2) Menyaksikan dengan hatinya seolah-olah Allah melihatnya dan mengajaknya bicara dengan berbagai taufikNya, memanggil dengan berbagai ni’mat dan kebaikanNya, sehingga ia berada dalam posisi malu, mengagungkan, mendengarkan, dan memahami.

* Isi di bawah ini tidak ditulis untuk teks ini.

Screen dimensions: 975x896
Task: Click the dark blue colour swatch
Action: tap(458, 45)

3) Melihat Allah dalam setiap ayat (kalam) yang dibacanya, melihat sifat-sifatNya, sehingga ia tidak lagi melihat dirinya dan bacaannya, juga tidak melihat keterkaitan pemberian nikmat kepada dirinya bahwa ia diberi nikmat. Tetapi perhatiannya terkonsentrasi kepada mutakallim (zat yang berbicara). Pikirannya tertambat kepadaNya, seolah-olah hanyut dalam menyaksikan mutakallim sehingga tidak melihat kepada selainNya. Ja’far bin Muhammad Ash Shadiq ra berkata; “Demi Allah, Allah telah menampakkan diri kepada makhlukNya di dalam kalamNya tetapi mereka tidak melihatNya. Ketika ditanya tentang keadaan yang pernah dialaminya dalam sholat jatuh pingsan, ia berkata ; “Aku terus mengulang-ulang satu ayat dalam hatiku hingga aku mendengarnya seolah-olah dari pembicaranya (Allah) langsung sehingga badanku tidak kuasa menyaksikan kekuasaanNya. Dalam derajat seperti ini, kelezatan munajat semakin meningkat.

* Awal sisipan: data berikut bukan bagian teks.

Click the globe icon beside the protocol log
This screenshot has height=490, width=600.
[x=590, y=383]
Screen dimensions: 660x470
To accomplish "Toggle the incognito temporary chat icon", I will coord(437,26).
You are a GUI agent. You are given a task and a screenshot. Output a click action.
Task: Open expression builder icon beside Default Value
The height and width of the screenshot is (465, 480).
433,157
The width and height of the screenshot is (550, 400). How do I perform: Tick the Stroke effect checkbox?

10. Tabarriy, yakni melepaskan diri dari daya dan kekuatannya, dan memandang kepada dirinya dengan pandangan ridha dan tazkiyah.
contohnya : jika membaca ayat-ayat, janji-janji, dan sanjungan kepada orang-orang sholih, maka ia tidak menyaksikan dirinya pada hal tersebut, tetapi menyaksikan orang-orang yang yakin dan shidiqin berada di dalamnya, kemudian ia merindukan untuk disusulkan Allah kepada mereka. dan jika membaca ayat-ayat, kecaman, dan celaan kepada orang-orang yang bermaksud dan lalai, ia menyaksikan dirinyalah yang dimaksud, sehingga timbul takut dan cemas.
Jika memandang diri dengan gambaran yang sangat jauh dari sempurna dalam tilawah, maka pandangannya itu akan menjadi sebab kedekatannya (merasa jauh walaupun dekat) akan mudah merasa takut yang akan mengantarkannya ke derajat kedekatan yang lebih tinggi. Tapi jika menyaksikan dalam kejauhan (merasa dekat padahal jauh), maka ia akan tertipu oleh rasa aman yang akan mengantarkannya ke derajat kejauhan yang lebih rendah.
Jika dalam bacaannya sudah tidak memandang dirinya dan tidak menyaksikan kecuali Allah, maka akan dibukakan padanya berbagai kegaiban karen kalam Allah meliputi hal yang mudah, lembut, keras, harapan,d an ancaman sesuai dengan sidat-sifatnya yang diantaranya rahmat, lemah lembut, balasan, dan siksaan.
Jika 10 adab batin ini senantiasa diamalkan dalam membaca dan menghafal Al Qur’an, maka Insya Allah akan didapatkan keutamaan Al Qur’an dalam menjaga stabilitas ruhani.